Thursday, 11 September 2014
Time for some reflecting
So today is 200 days since having my life saving double lung transplant... doesn't time fly when you're having fun (and breathing easy!) Over the past month or so (really since hitting the 6 month mark in August I guess) I've been doing quite a bit of thinking about how my life has changed... but also just how things were pre-transplant. I wouldn't say this was entirely off my own back, I've had quite a few serious (ish) chats with people about what I can do now and how this differs to my life before and it's got me thinking a little more about everything.
Pre-transplant. (The early years!)
I wasn't diagnosed until I was about 5 1/2 years old (by today's standards that's pretty late) so I had quite a bit of scarring damage already sat in my lungs when the doctors first got their hands on me! Through primary and secondary school, I was very active, doing almost any activity available to me, which helped massively with physio, and chest clearance. The eating side of things was never a good topic, and was a frequent cause of arguments and unhappiness. As I got into college, my exercise regime diminished, to pretty much just walking to/from college etc. I did do a bit of swimming from time to time, but nothing regular. Throw in a change from GOSH to an adult CF clinic at London Chest (LCH) and my whole CF life was kind of derailed. I never felt that I could trust the team there, so although they were altering my regime (supposedly for the better) they never really took into account of what I wanted/felt... all in all I became a lot less compliant with things, especially nebulisers and physio sessions. This fell in perfect timing with me going to Uni and being away from home. I no longer had mum breathing down my neck to do my treatments, or to eat at set meal times etc. I was suddenly free to do as I wished! Que a decline in my overall health.

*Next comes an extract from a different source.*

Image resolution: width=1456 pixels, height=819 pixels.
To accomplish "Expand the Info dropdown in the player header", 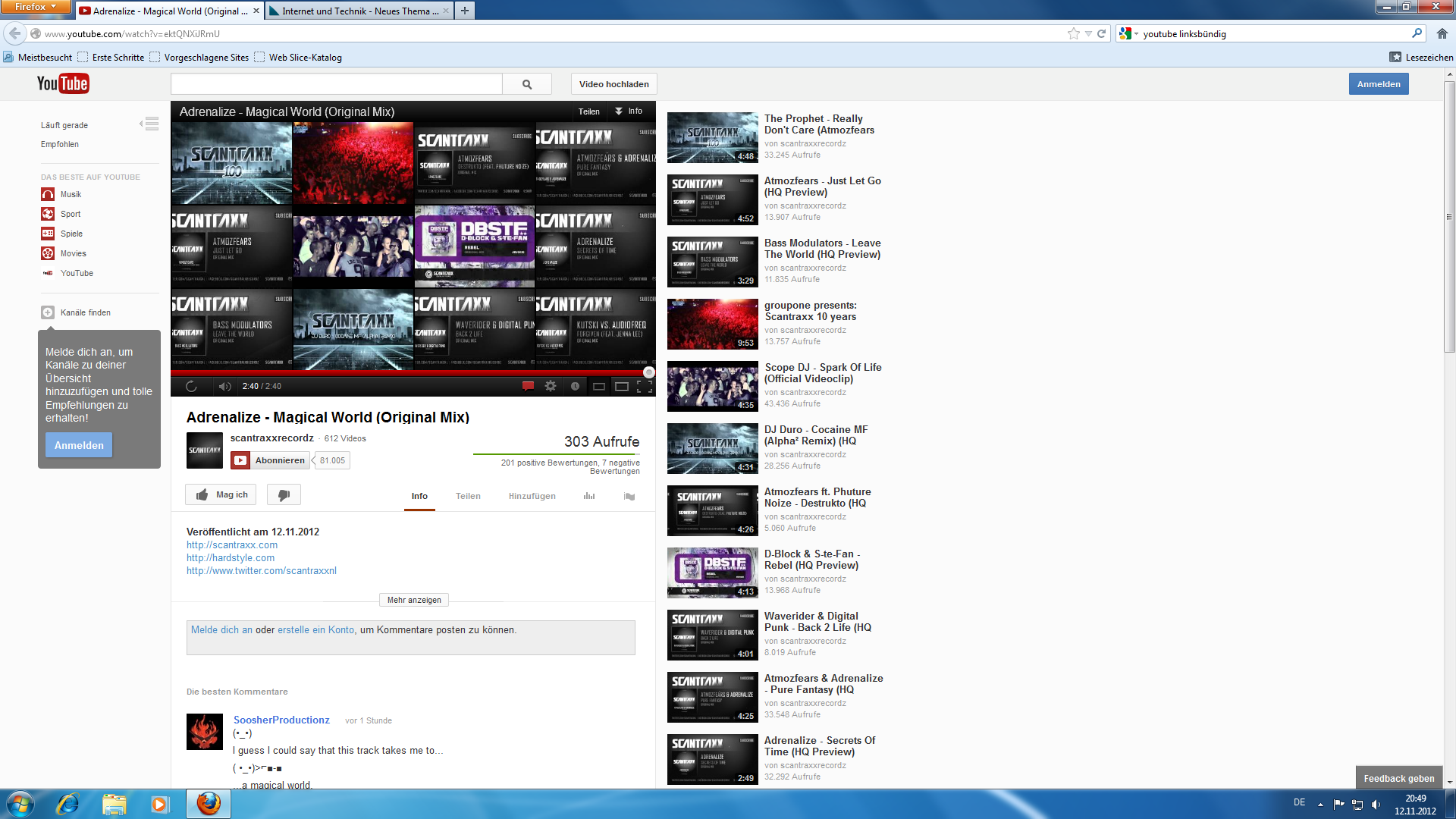I will (629, 111).
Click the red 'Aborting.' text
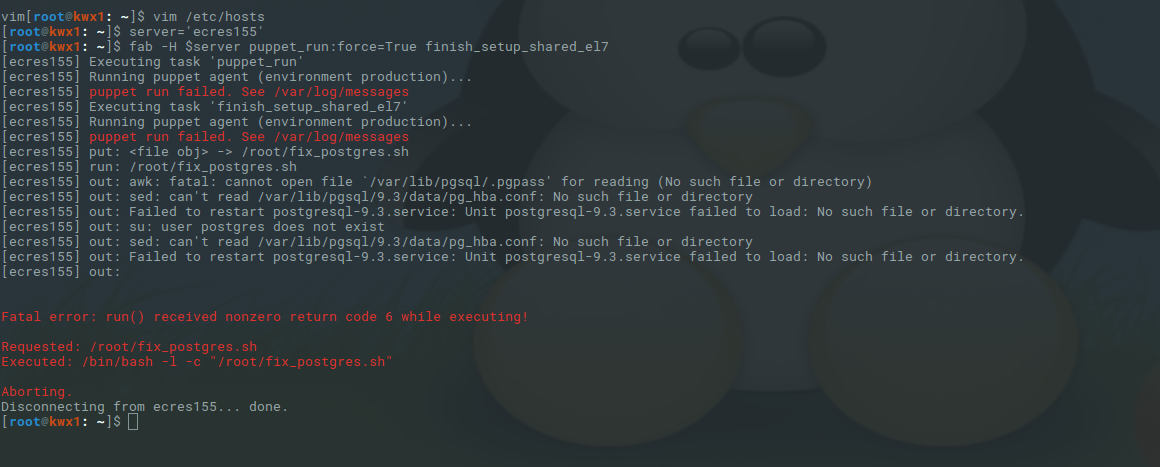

I had my first ever CF related admission during the first year of Uni (age 19) which was quite a shock to the system. My lung function had declined and my weight was pretty naff, although I think I did manage to pretty much maintain it despite having to cook for myself! During my admission, the consultant (in her ever lacking bedside manner) strolled into the room and basically said "if you don't buck your ideas up, we'll be putting a port in your chest and doing a gastrostomy" then turned on her heel and left me reeling with these new terms and thoughts of impending surgeries. Quite rightly, this freaked me out and I had quite an emotional conversation with my mum (who was probably in the middle of her office) I outright refused both of these suggestions and promised to myself that I wouldn't let them happen, I was going to do better and get myself well away from those possibilities.
In a nutshell, I couldn't prevent my lung function dropping due to catching Cepacia (a nasty bug that is very clever and resists most anti-biotics. Once caught you need extremely rigorous treatment quickly in a vague hope of getting rid of it.) and my weight never really did much - maybe fluctuating by a kilo. By the time I was a year out of uni, my lung function was gradually dropping into the 40-50% range, and I was needing more regular IV courses. Having had long lines through my arms for the past 4-5 years I was facing weeks of pain and discomfort with each course. It got to the point that I couldn't even last 2 days before needing the line changed due to it getting blocked and painful, so I finally gave in and accepted I needed to have a port-a-cath put in.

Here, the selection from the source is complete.